Alexander Deliyannis wrote:  Cassius, were you online when you opened and re-saved the file? If so, it’s quite possible that IE downloaded extra info from the web.
> >I just tried converting a .html file to .mht while offline. There was a difference, but not significant (8.44 Kb to 10.6 Kb) and this could be explained by the presence in the .mht file of empty
>‘containers’ for the various outside files.
> >Alexander
============================================
Alexander, you appear to be correct.  When I turned off my wireless connection, opened a saved .htm file, and then tried to save it in .mht format, one of two things happened:
1.  Like you, my .mht file was not much larger than the .htm file, or
2)  The .htm file would not save.  I got a message that the file (or something) could not be found.  Perhaps some .htm files retain some links/hooks to what Pierre referred to and cannot be saved without accessing them from the net.

My apologies to Pierre and thanks for proving me wrong.

-c

 


Posted by Pierre Paul Landry
Feb 13, 2009 at 01:21 PM

 

Cassius wrote:
>My apologies to Pierre and thanks for proving me wrong.

No harm done.

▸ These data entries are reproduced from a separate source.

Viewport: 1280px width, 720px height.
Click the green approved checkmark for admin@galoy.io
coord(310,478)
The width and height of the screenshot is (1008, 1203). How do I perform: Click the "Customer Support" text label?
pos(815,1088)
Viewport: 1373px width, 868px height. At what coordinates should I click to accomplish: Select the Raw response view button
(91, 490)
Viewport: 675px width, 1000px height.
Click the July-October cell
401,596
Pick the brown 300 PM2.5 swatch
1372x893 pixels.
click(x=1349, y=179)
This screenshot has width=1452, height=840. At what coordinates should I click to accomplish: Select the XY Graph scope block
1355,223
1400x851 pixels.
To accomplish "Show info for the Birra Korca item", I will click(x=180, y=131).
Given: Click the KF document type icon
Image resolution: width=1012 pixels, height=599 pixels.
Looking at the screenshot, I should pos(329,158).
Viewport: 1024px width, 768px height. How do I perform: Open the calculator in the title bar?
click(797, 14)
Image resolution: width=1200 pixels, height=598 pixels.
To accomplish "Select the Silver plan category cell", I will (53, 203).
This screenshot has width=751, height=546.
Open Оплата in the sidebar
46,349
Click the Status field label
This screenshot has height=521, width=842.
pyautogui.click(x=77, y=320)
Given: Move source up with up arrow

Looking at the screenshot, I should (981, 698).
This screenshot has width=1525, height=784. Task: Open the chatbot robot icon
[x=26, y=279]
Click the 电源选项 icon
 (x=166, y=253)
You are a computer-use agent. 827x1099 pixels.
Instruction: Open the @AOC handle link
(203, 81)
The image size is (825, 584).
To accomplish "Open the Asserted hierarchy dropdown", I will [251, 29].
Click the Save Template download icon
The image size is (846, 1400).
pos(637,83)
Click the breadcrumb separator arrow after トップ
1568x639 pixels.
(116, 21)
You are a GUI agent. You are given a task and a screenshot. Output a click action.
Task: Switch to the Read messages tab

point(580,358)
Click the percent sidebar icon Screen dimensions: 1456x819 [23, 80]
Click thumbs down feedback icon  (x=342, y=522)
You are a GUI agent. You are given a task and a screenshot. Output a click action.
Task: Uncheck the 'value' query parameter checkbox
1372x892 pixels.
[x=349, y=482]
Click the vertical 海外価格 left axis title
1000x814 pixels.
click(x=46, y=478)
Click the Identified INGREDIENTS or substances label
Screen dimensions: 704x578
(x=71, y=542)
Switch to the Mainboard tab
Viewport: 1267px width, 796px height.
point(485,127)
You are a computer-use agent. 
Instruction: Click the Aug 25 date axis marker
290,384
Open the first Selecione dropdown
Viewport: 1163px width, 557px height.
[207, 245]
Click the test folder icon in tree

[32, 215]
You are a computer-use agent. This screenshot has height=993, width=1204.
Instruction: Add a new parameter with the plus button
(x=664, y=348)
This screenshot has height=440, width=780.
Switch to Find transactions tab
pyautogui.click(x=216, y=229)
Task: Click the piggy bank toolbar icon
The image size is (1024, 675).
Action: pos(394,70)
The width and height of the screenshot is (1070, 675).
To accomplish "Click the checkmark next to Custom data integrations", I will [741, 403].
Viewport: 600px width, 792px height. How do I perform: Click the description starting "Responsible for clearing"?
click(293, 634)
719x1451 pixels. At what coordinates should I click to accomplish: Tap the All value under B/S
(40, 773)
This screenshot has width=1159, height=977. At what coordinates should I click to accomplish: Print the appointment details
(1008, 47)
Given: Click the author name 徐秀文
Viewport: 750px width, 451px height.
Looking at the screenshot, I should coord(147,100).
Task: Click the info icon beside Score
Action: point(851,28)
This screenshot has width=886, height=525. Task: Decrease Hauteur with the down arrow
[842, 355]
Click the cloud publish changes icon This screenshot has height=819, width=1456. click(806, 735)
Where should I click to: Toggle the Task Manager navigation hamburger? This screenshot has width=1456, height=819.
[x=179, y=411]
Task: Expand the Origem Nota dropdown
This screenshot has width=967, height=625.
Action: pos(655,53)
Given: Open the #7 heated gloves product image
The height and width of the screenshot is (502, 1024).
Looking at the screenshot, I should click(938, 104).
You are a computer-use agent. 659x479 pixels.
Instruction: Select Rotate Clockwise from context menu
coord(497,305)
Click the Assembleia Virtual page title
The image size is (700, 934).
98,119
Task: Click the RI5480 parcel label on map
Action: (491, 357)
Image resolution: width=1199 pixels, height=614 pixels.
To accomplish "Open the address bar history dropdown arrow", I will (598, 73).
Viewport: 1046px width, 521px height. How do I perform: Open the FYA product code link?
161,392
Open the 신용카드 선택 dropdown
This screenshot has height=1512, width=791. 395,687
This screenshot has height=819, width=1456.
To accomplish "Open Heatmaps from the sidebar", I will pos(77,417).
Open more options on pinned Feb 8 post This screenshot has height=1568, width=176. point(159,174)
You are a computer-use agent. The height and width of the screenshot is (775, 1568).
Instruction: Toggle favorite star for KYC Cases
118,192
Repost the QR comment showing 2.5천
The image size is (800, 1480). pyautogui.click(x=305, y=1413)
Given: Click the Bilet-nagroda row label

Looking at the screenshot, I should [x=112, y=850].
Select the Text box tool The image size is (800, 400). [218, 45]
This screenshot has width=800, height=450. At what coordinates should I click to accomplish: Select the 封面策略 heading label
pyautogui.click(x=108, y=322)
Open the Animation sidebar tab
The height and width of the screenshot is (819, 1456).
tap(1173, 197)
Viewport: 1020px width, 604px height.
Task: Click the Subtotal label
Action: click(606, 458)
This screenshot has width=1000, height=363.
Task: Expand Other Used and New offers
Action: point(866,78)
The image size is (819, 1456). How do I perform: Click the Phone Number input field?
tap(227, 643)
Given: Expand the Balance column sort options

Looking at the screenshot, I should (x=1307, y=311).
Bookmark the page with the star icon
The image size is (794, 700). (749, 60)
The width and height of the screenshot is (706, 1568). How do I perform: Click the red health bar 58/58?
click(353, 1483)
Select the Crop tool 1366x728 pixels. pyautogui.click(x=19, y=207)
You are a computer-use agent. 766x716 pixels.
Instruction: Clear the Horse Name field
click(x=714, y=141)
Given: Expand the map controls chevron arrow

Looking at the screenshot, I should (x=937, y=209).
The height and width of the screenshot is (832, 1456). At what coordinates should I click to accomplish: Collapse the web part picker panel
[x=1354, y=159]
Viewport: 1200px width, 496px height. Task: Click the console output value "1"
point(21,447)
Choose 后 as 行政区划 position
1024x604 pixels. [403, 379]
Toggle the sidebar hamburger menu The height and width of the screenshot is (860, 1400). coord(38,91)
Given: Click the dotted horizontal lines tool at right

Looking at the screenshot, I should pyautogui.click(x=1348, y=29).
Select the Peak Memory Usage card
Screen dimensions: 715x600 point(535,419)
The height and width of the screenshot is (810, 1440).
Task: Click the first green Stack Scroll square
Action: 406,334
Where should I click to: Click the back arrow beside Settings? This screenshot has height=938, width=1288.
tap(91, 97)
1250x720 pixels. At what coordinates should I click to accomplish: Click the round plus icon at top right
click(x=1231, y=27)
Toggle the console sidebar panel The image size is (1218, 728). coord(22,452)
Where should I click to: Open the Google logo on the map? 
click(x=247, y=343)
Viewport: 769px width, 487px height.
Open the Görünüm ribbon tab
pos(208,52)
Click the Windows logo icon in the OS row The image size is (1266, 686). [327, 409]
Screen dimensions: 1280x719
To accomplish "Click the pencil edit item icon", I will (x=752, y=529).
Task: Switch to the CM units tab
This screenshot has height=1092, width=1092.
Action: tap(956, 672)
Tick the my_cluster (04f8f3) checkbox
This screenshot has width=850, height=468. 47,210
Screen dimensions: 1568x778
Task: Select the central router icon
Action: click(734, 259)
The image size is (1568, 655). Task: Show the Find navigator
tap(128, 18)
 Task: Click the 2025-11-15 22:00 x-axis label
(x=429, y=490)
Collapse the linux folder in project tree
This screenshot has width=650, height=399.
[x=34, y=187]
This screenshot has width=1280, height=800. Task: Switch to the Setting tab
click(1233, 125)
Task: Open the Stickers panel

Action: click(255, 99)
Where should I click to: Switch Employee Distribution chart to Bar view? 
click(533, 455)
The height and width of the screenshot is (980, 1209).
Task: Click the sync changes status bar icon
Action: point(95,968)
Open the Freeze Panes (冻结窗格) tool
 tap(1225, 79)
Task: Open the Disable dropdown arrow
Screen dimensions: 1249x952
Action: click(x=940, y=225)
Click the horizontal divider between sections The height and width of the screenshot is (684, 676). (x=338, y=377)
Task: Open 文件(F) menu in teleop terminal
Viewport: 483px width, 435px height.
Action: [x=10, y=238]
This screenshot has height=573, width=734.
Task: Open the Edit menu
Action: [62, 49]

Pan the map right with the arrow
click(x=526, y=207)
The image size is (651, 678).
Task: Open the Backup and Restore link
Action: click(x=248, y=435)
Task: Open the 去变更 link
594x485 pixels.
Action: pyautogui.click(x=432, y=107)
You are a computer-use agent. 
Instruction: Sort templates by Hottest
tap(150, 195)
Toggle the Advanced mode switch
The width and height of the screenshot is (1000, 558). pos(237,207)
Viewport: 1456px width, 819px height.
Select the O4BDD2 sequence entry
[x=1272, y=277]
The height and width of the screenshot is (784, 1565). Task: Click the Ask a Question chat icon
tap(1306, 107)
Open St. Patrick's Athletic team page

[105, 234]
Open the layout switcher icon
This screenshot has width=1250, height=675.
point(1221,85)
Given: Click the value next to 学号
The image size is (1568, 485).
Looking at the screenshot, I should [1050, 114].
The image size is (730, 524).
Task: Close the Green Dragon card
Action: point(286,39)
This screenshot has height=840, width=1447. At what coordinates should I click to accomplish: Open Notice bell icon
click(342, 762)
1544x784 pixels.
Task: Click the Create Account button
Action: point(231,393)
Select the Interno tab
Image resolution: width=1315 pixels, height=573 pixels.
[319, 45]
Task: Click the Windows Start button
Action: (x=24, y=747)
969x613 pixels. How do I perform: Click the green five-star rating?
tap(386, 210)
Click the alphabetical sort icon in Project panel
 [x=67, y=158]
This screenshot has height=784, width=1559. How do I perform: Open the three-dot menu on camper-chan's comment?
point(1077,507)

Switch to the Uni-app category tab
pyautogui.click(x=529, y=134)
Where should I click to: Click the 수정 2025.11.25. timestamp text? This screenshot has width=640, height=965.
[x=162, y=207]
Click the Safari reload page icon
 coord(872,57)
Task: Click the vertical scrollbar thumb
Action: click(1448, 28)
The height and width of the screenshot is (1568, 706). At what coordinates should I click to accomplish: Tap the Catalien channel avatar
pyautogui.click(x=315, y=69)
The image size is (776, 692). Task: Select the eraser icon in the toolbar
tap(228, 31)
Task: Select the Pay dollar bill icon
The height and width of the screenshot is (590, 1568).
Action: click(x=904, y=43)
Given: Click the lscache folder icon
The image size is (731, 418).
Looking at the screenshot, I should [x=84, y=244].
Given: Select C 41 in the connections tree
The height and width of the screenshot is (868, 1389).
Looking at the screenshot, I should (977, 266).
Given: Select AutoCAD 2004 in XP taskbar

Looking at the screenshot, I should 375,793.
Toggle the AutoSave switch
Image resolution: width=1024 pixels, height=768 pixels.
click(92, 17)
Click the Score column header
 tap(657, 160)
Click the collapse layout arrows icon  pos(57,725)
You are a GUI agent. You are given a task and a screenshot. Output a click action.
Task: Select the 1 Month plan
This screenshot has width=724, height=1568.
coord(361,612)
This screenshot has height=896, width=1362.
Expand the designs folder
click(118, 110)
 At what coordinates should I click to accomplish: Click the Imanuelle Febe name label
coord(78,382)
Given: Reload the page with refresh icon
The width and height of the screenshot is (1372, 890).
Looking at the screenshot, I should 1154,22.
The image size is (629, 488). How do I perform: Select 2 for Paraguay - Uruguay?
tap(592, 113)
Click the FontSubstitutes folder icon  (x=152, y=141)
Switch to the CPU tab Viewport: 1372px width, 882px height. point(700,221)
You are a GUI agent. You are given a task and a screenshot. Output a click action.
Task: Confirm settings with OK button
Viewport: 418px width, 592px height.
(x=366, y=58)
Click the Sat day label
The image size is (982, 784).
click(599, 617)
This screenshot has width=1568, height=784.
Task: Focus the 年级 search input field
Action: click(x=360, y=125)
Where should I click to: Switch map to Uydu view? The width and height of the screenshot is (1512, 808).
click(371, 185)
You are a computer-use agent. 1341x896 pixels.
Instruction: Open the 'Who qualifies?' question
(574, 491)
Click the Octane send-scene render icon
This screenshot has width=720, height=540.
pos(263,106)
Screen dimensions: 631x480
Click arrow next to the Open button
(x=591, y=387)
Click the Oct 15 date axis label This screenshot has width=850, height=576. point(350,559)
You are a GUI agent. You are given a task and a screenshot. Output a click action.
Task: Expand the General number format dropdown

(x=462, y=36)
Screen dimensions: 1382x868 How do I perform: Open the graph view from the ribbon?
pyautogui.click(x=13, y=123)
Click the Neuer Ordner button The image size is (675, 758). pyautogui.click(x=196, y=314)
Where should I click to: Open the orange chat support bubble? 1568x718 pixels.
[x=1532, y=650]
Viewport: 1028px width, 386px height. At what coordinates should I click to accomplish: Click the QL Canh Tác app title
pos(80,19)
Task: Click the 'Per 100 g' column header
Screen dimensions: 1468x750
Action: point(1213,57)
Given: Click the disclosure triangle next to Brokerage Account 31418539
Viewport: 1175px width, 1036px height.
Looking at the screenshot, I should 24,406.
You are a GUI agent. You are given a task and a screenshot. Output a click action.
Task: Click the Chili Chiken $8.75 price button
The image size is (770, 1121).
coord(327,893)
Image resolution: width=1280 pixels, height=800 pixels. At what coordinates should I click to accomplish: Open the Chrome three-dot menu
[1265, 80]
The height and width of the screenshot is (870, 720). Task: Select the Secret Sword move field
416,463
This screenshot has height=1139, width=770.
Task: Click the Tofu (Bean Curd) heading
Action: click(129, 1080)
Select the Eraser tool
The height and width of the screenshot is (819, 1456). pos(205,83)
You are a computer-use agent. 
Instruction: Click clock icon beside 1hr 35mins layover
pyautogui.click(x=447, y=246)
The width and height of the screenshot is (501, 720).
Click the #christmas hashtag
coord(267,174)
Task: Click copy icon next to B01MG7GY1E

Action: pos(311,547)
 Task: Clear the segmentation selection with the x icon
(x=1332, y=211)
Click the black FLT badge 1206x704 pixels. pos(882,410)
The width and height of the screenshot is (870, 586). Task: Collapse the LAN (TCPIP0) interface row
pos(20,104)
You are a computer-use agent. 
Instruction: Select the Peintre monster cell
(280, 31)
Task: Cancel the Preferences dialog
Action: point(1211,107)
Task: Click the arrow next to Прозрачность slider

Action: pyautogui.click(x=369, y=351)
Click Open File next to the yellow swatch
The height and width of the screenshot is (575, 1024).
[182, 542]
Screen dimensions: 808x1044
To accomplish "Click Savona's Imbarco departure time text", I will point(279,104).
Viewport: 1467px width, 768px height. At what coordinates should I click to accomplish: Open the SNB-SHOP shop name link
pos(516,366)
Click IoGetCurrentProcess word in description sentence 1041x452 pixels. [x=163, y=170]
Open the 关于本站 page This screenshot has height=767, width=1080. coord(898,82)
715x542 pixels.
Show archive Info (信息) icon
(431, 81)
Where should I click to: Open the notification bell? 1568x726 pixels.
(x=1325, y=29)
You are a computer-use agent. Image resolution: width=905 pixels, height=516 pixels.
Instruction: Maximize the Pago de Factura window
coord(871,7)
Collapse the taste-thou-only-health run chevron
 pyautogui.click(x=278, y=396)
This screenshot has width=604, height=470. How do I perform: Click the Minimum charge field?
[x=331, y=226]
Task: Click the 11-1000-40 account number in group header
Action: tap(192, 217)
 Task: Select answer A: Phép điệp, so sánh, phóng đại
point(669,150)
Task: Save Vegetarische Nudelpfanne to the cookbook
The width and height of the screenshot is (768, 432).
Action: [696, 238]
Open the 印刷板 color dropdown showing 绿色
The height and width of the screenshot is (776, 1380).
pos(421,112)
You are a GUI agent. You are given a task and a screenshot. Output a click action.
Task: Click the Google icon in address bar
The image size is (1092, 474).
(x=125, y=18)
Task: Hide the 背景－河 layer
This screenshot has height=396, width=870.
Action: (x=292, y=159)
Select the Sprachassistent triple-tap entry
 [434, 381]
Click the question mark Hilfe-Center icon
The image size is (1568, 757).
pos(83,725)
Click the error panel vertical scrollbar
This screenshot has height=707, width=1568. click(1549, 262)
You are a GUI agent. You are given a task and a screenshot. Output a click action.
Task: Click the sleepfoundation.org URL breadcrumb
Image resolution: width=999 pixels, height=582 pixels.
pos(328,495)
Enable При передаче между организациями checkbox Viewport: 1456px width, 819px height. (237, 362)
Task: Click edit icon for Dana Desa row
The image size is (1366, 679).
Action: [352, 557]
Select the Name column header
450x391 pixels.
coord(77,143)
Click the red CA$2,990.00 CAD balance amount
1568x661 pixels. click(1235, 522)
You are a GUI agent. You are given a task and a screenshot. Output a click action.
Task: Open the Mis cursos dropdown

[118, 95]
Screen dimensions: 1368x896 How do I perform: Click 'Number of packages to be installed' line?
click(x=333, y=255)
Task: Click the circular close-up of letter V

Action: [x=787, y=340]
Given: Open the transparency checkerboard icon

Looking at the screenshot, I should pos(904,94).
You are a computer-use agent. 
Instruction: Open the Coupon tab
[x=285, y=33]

An MHT file is essentially the same as an EML file (i.e. an email message) without the email header (to, from, etc). It contains the HTML, and a base64 encoded section for each dependant content (image, js, css, embedded object). If you look at the HTML page source, you’ll see near the top or embedded in the text, references to these. I know MHT quite well, as InfoQube can grab content in HTML and in MHT formats.

MHT and RTF can both be used as standalone documents. RTF is widely used of course, mostly for word processors, MHT/EML has traditionally been limited to emails and web clipping. They are very different internally and conversion between the two has always been problematic. IMO, the big big plus of MHT, is that it is embeddable. So you can easily combine multiple documents into a single one, something impossible with RTF (AFAIK). When editing MHT documents in MS Word, just about every feature is supported, excepts versions.